As a member of this forum I can tell you this started out as a 3 year old thread:laughing:

Now try going to the introductions and posting one. You never know, opportunities may be here for you besides learning something.


----------



## Cdat

Just 'cause you served don't expect a free meal ticket. And if you try and play the _'I did my part now feel pity'_ that's all you'll get. Some of us served, were injured and still left the service and started from scratch and worked our way up. 

That is exactly what you have to do. Work your way up.


----------



## Cdat

ERAD_DIB said:


> Not to prolong the agony, but I can kinda see both sides of this. Yeah, the vet is "an investor that has different opportunities," but it's still kinda "off" to me somehow. As mentioned, maybe if he was a family member, or an old 3rd Inf. buddy that you partnered with right from the beginning, it would seem different.
> Then again, any advantages that may come to your company as a (disabled or non-disabled) veteran-owned business, *should* come your way.
> 
> And yeah, I'm a vet. DAV Life Member, too.
> 
> 
> 
> 
> 
> 
> 
> 
> 
> Anybody want to help me nuke that spammer, "EltonBay"?
> 
> 
> 
> 
> 
> 
> 
> 
> (I never got to play with a "Ma Deuce," but I do love the sound of an M-60 in the morning.
> 
> 
> 
> 
> 
> 
> 
> )


We having a pecker chest candy contest now? I win.....


----------



## grappsg

Cdat said:


> Just 'cause you served don't expect a free meal ticket. And if you try and play the _'I did my part now feel pity'_ that's all you'll get. Some of us served, were injured and still left the service and started from scratch and worked our way up.

*DATA SEGMENT*:

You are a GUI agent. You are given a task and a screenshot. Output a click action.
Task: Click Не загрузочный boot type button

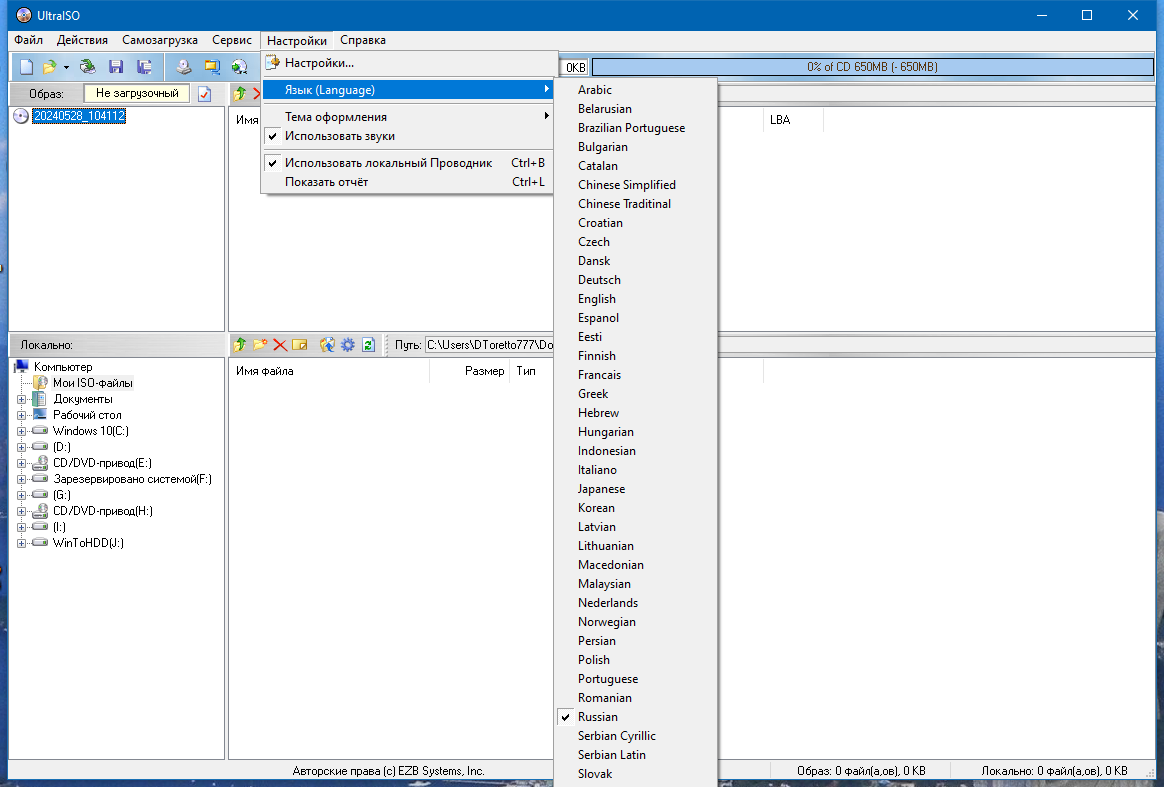137,94
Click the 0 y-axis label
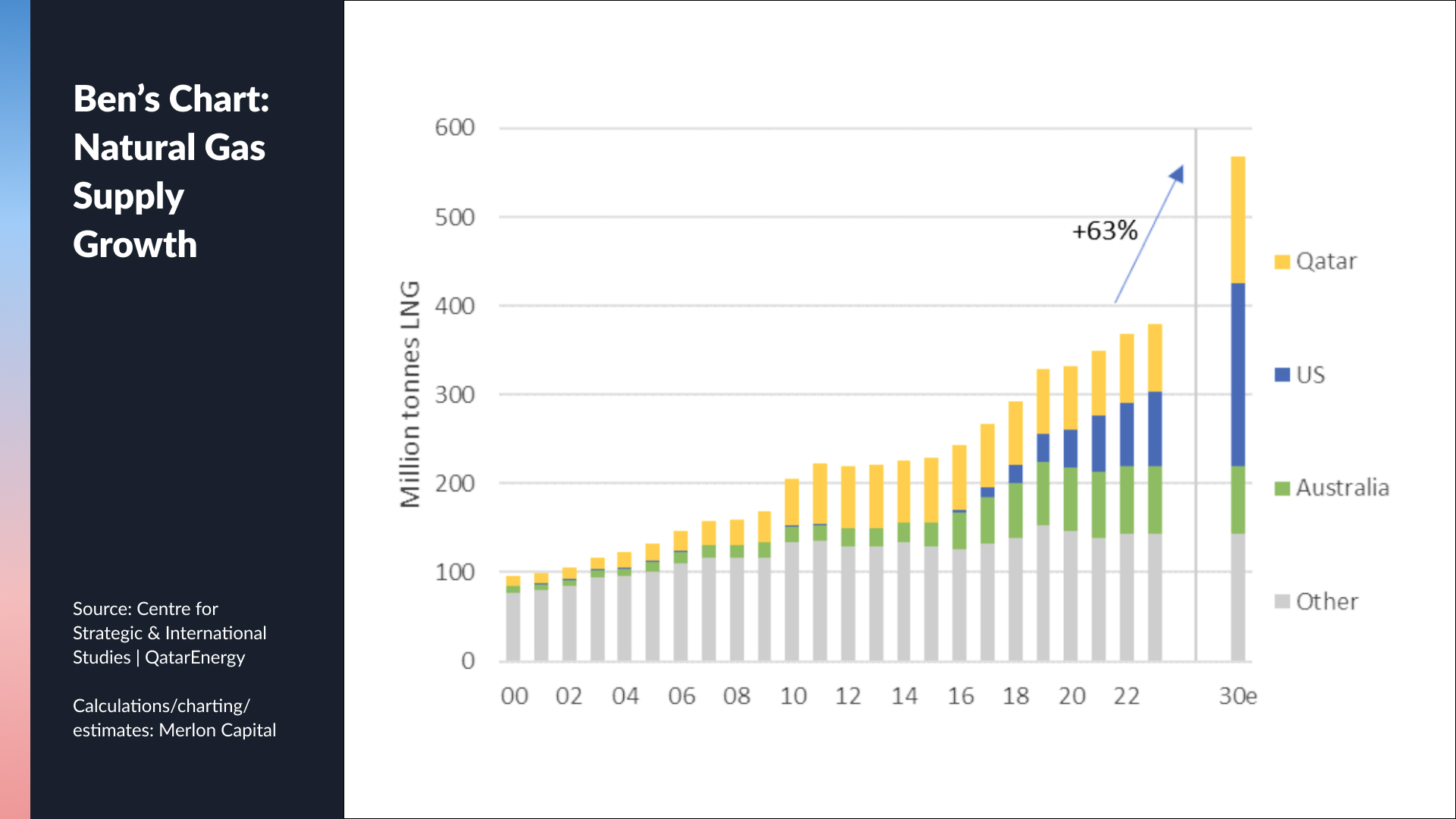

*EXERCISE SET*:
(A) Rewrite the paragraph of the forum thread that begins "Not to prolong the agony" as a short bulleted list, keeping its main points.
(B) In the forum thread, which weapon does ERAD_DIB say they love the sound of in the morning?
(C) Write what comes next in the forum thread, picking up from the last post shown.
The listing has no connection to the forum thread.

*RESPONSES BY TASK*:
(A)
- The writer can kinda see both sides of the issue.
- Calling the vet "an investor that has different opportunities" still feels "off" to the writer.
- It might seem different if he were a family member or an old 3rd Inf. buddy partnered with from the beginning.

(B) An M-60.

(C)
> 
> That is exactly what you have to do. Work your way up.


I hope you are not talking to me because it is obvious that you didnt read my posting. Working my way from the bottom began when I worked my way out of NJ and into the Corps. Nobody asked for your pity. I seriously doubt you served or else you would have kept your comments to yourself. In addition, my posting clearly stated I am starting from scratch, so I think you may have me confused with someone else.


----------



## grappsg

Thats funny, I see a bronze star but no combat V or even a combat action ribbon or if you were in the army, a combat infantry badge or that new combat infantry bade. Heck, I do not even see a good conduct medal.

You know what? To be honest with you, I do not see quite a few ribbons on here that a gentleman such as yourself having displayed so many high awards, shoud have several other smaller awards. I wouldnt brag about your awards sir. I know Lance Corporals E-3's who have a larger stack than that. That Broze Star doesnt mean anything without the V device.

Have a wonderful day Mr. Flaunt my ribbons which are questionable.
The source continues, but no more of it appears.